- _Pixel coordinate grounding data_
# # # # # # #
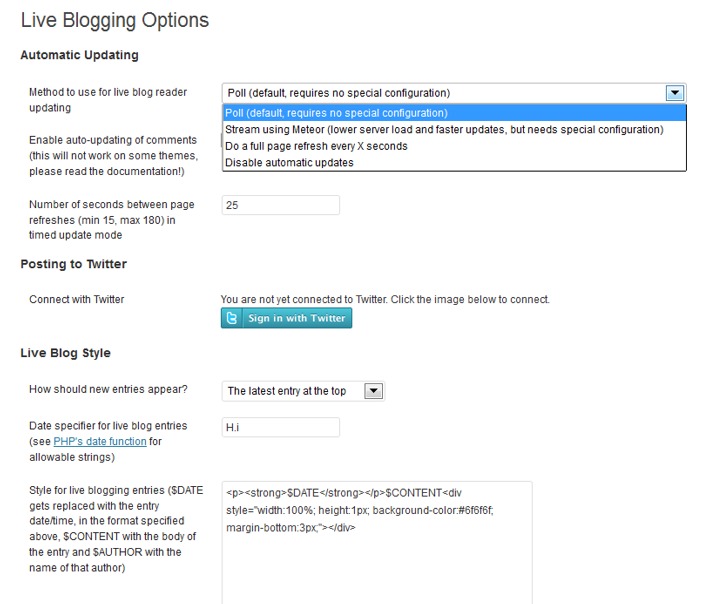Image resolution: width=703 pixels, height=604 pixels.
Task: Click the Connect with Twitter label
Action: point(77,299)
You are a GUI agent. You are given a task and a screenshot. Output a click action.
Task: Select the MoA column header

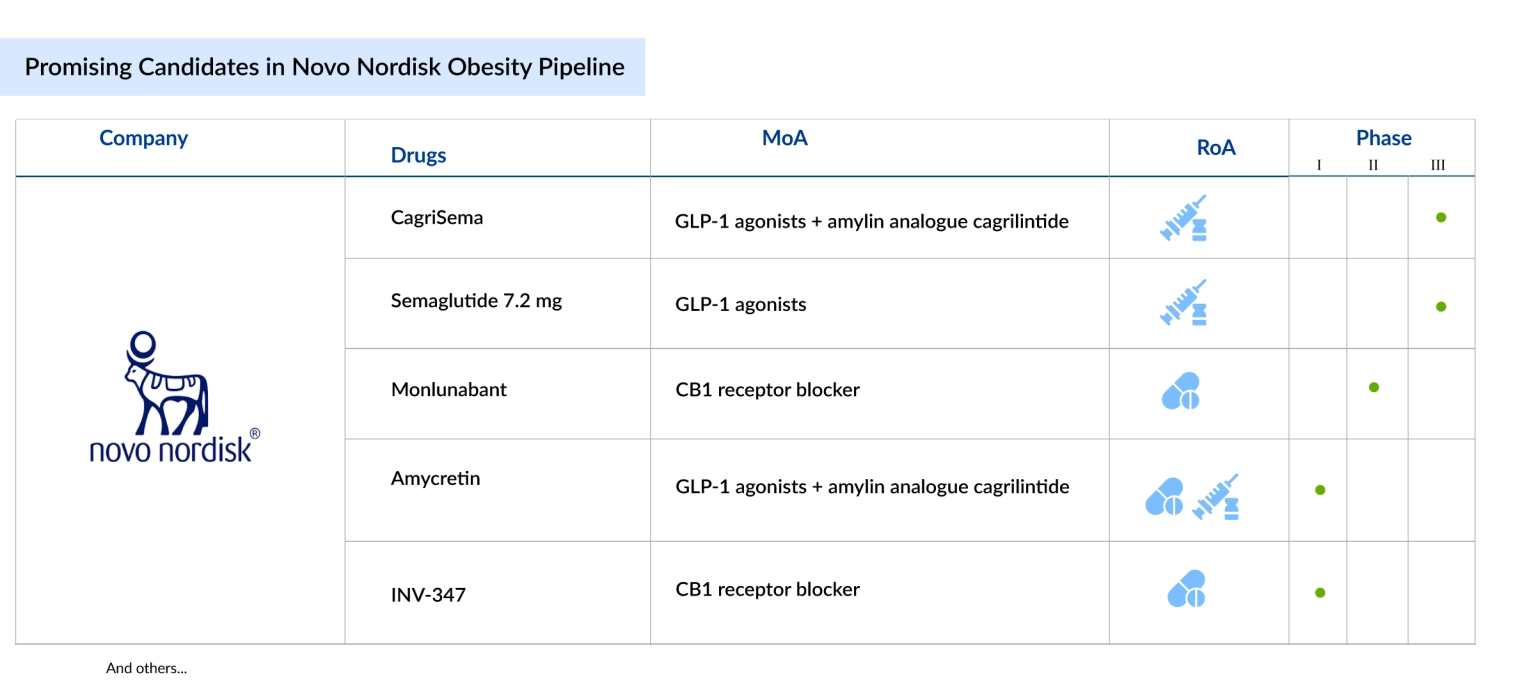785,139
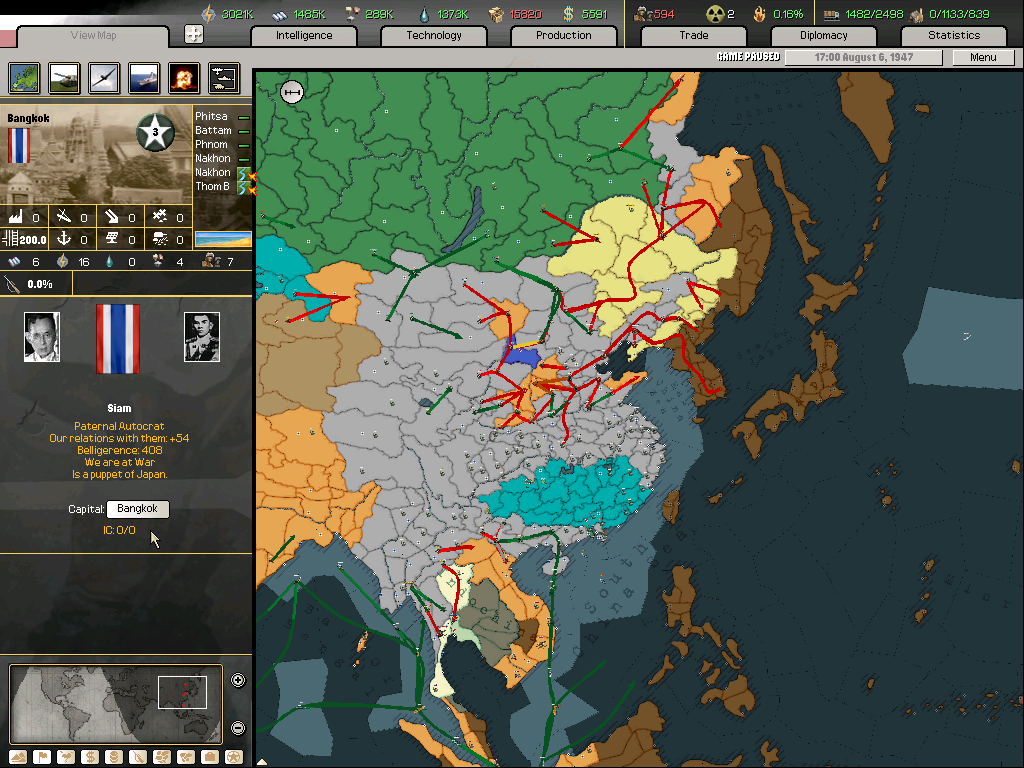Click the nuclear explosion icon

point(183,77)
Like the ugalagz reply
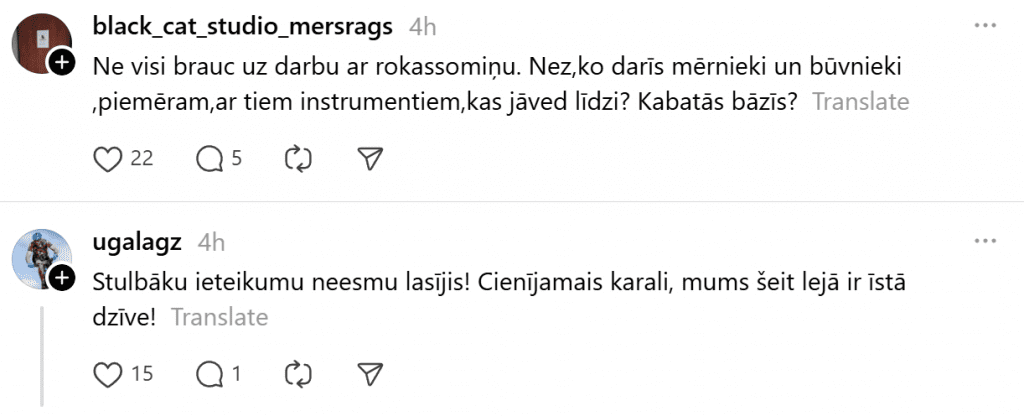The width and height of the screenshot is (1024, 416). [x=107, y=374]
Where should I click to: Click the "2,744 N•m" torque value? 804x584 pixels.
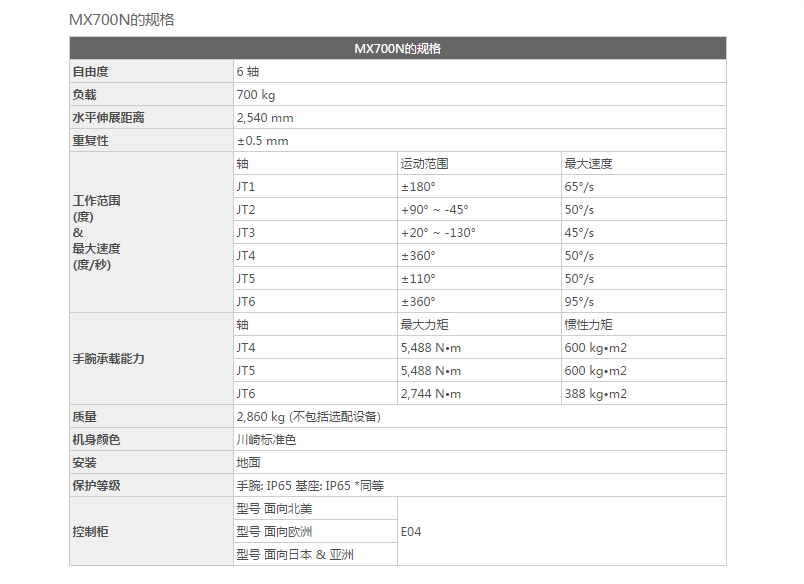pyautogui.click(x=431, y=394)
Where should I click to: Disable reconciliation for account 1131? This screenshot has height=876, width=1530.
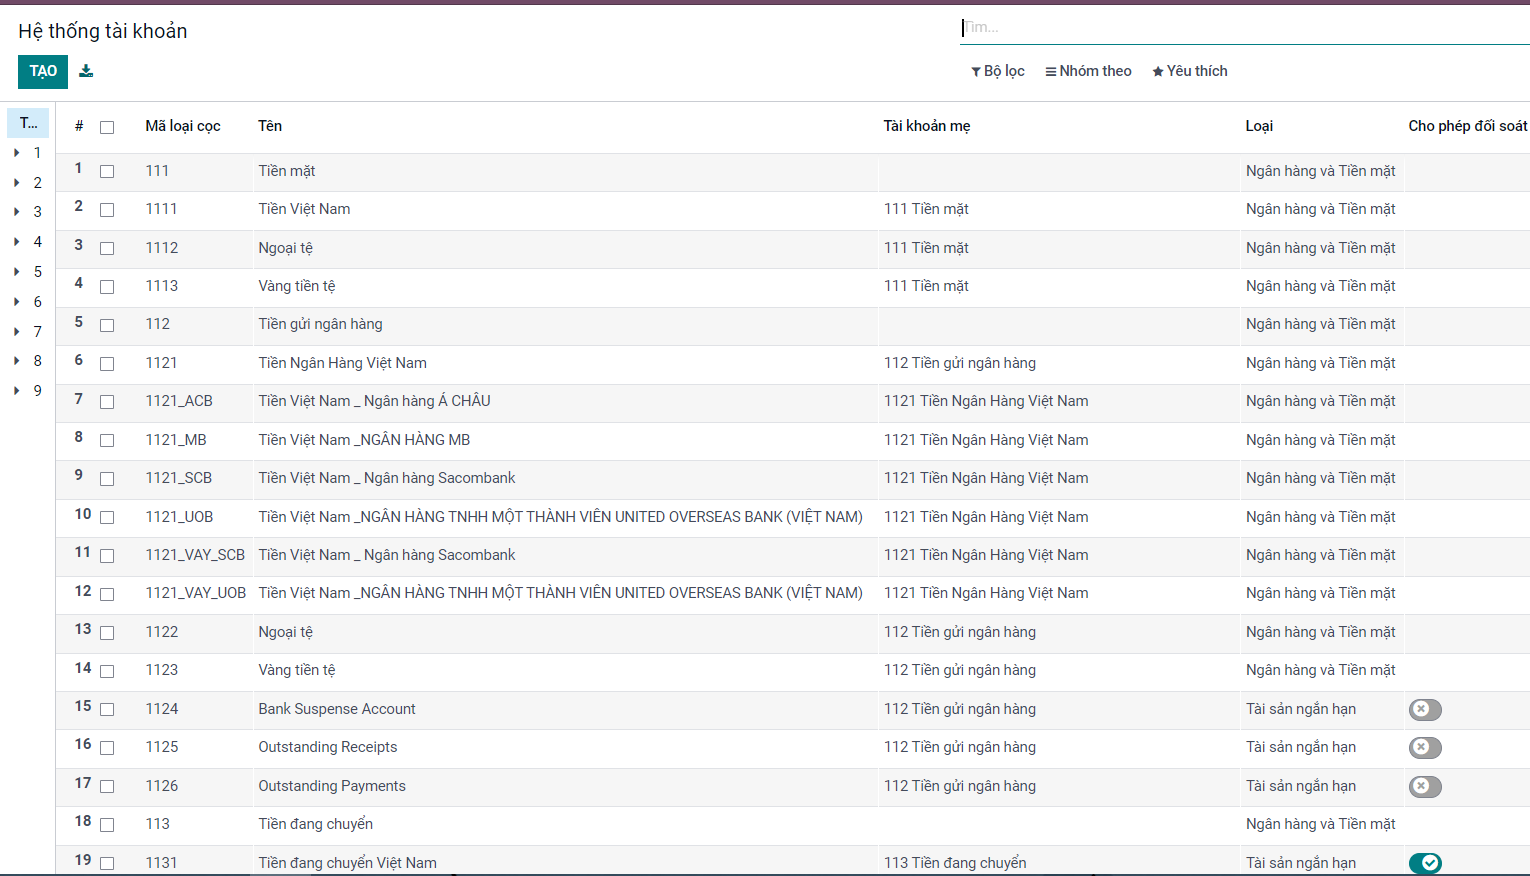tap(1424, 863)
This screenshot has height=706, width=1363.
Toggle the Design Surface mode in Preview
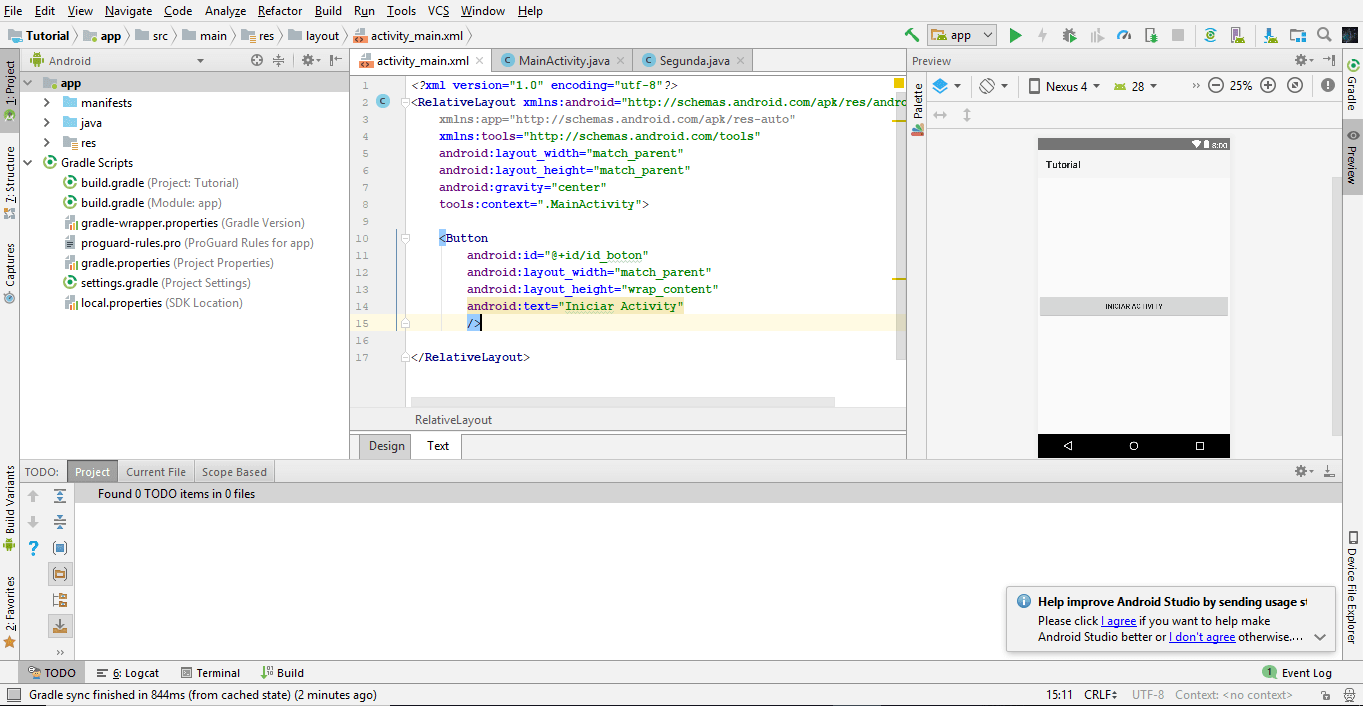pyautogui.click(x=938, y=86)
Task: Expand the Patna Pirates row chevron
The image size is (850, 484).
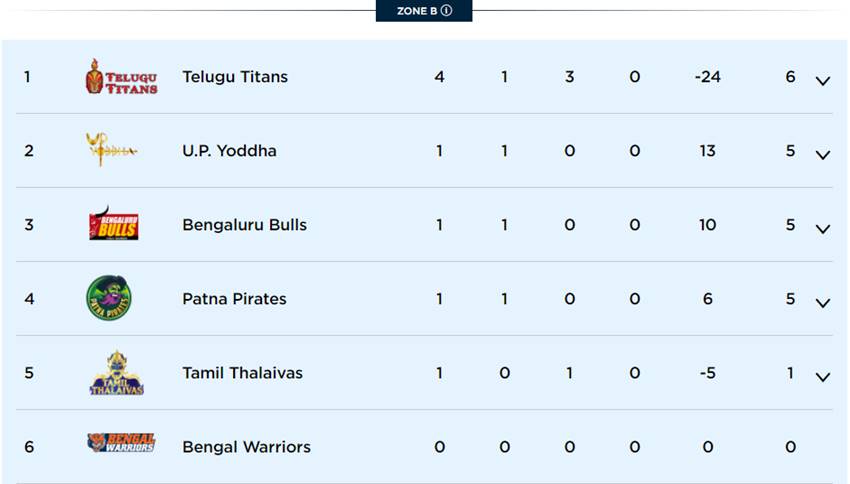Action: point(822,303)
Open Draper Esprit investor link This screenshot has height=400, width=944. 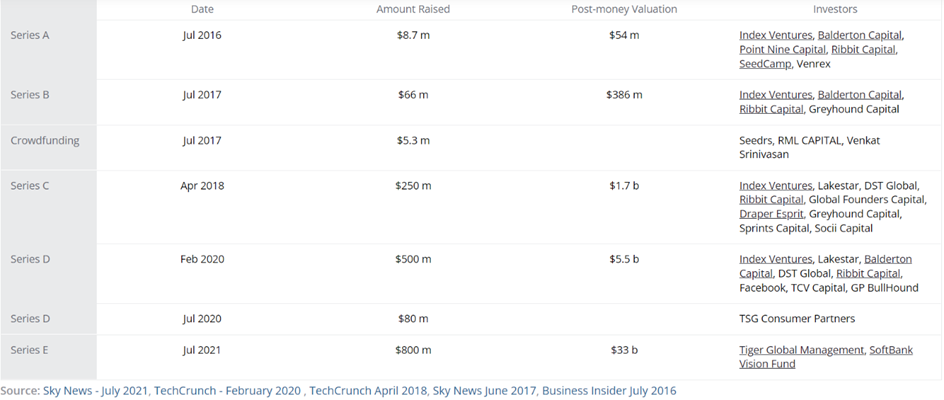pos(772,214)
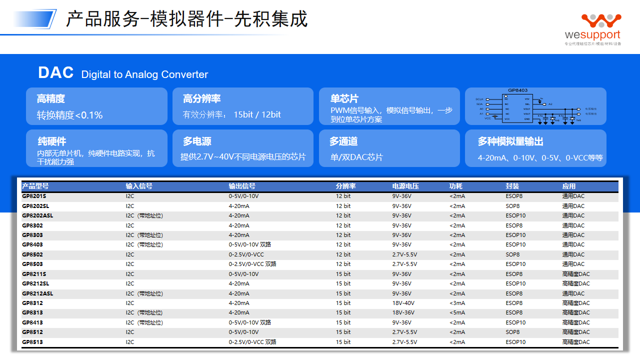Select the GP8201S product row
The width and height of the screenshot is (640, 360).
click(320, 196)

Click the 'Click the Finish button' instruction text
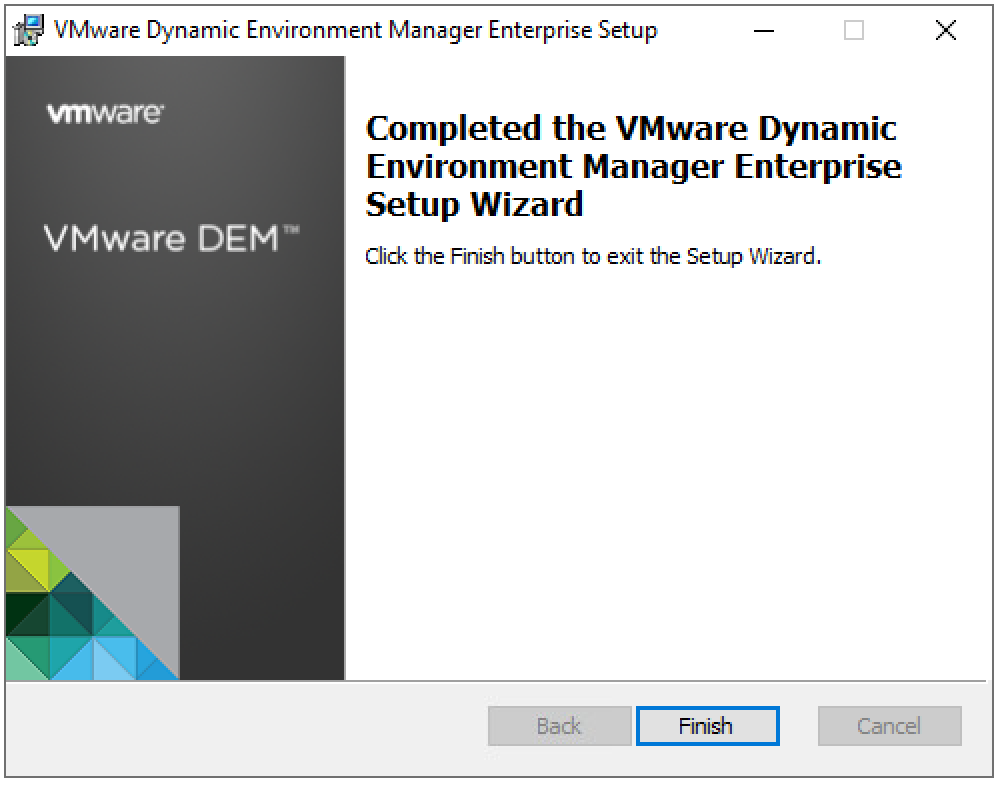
# # # # # # #
- _To do_
Give back exactly the lines above from the one with "Where should I click to: Disable" through the one with "Task: Expand the Patna Pirates row chevron", both included. Pictures don't belong in the copy.

- _Response for this exercise_
Where should I click to: Disable reconciliation for account 1131? This screenshot has height=876, width=1530.
tap(1424, 863)
This screenshot has height=706, width=1363.
Toggle the Design Surface mode in Preview
pyautogui.click(x=938, y=86)
Task: Expand the Patna Pirates row chevron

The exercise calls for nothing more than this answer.